Then we import the json file using openstack command:

openstack hardware import -f radiohost.json

Note that the name and mtu of the interfaces must match with the worker node.

Check if it is added to Doni's database and check its status. Workers' state must be STEADY. Otherwise, check the services' logs.

$ openstack hardware list
--------------------------------------------------------------------------
| UUID                                 | Name            | Properties  
--------------------------------------------------------------------------
| 6e29e738-c770-45e8-8747-cc6d8f6fd48f | radio-host3-vm1 | {'blazar_device_driver': 'k8s', 'bm_interfaces': [...], 'cpu_arch': 'x86_64', 'machine_name': 'k8s-worker'} |
--------------------------------------------------------------------------
$ openstack hardware show 6e29e738-c770-45e8-8747-cc6d8f6fd48f
--------------------------------------------------------------------------
| Field         | Value
--------------------------------------------------------------------------
| created_at    | 2022-11-07T23:16:21+00:00
| hardware_type | workernode 
| name          | radio-host3-vm1
| project_id    | e27227248c2b425ba4e2b2f548dbcd85
| workers       | [{'state': 'STEADY', 'state_details': {'blazar_resource_id': '628168f7-0217-483a-b4ad-884344762a6f', 'resource_created_at': '2022-11-07 23:17:07'}, 'worker_type': 'blazar.device'}, {'state': 'STEADY', 'state_details': {'num_labels': 0}, 'worker_type': 'k8s'}]
--------------------------------------------------------------------------

Doni adds the node to Blazar for user reservation and creates network attachment definition on k8s for the baremetal ports. Check their existence.
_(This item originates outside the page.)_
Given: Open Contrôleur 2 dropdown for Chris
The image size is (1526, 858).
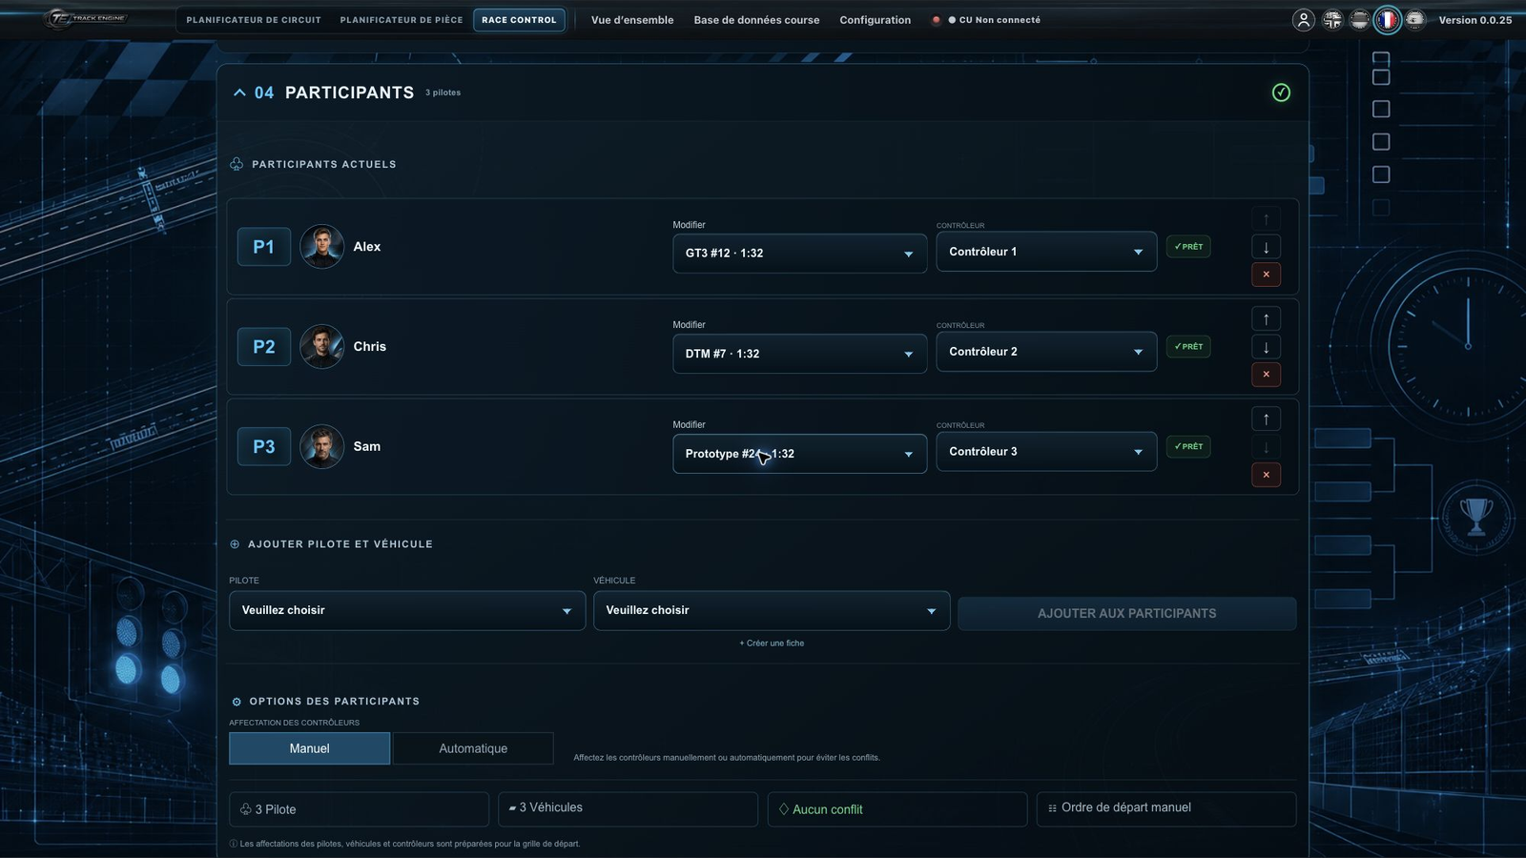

$ openstack reservation device list
+--------------------------------------+-----------------+---------------+-------------+
| id                                   | name            | device_driver | device_type |
+--------------------------------------+-----------------+---------------+-------------+
| 628168f7-0217-483a-b4ad-884344762a6f | radio-host3-vm1 | k8s           | container   |
+--------------------------------------+-----------------+---------------+-------------+
$ openstack reservation device show 628168f7-0217-483a-b4ad-884344762a6f
+------------------+--------------------------------------+
| Field            | Value                                |
+------------------+--------------------------------------+
| created_at       | 2022-11-07 23:17:07                  |
| device_driver    | k8s                                  |
| device_name      | K8S Worker Node                      |
| device_type      | container                            |
| id               | 628168f7-0217-483a-b4ad-884344762a6f |
| machine_name     | k8s-worker                           |
| model            | Ubuntu 20.04.5 Virtual Machine       |
| name             | radio-host3-vm1                      |
| platform_version | 2                                    |
| reservable       | True                                 |
| uid              | 6e29e738-c770-45e8-8747-cc6d8f6fd48f |
| updated_at       |                                      |
| vendor           | KTH Royal Institue of Technology     |
+------------------+--------------------------------------+
$ kubectl get network-attachment-definitions
NAME                        AGE
radio-host3-vm1.enp4s0np0   34h
radio-host3-vm1.enp5s0np1   34h
$ kubectl describe network-attachment-definition radio-host3-vm1.enp4s0np0
Name:         radio-host3-vm1.enp4s0np0
Namespace:    default
Labels:       <none>
Annotations:  <none>
API Version:  k8s.cni.cncf.io/v1
Kind:         NetworkAttachmentDefinition
Metadata:
  Creation Timestamp:  2022-11-07T23:17:08Z
  Generation:          1
  Managed Fields:
    API Version:  k8s.cni.cncf.io/v1
    Fields Type:  FieldsV1
    fieldsV1:
      f:spec:
        .:
        f:config:
    Manager:         OpenAPI-Generator
    Operation:       Update
    Time:            2022-11-07T23:17:08Z
  Resource Version:  599993
  UID:               4f77252e-0b7d-4ced-9630-d00d273b19c5
Spec:
  Config:  { "cniVersion": "0.3.1", "local_link_information":[{"switch_id": "a0:f8:49:f7:89:d1", "port_id": "te2/0/11", "switch_info": "tenant-switch"}], "plugins": [{ "type": "macvlan", "master": "enp4s0np0", "mode": "bridge", "ipam": {} },{ "capabilities":{ "mac": true}, "type": "tuning" }] }
Events:    <none>

Remove and clean a worker node

  • Make sure the node has no reservations. Delete if there is any.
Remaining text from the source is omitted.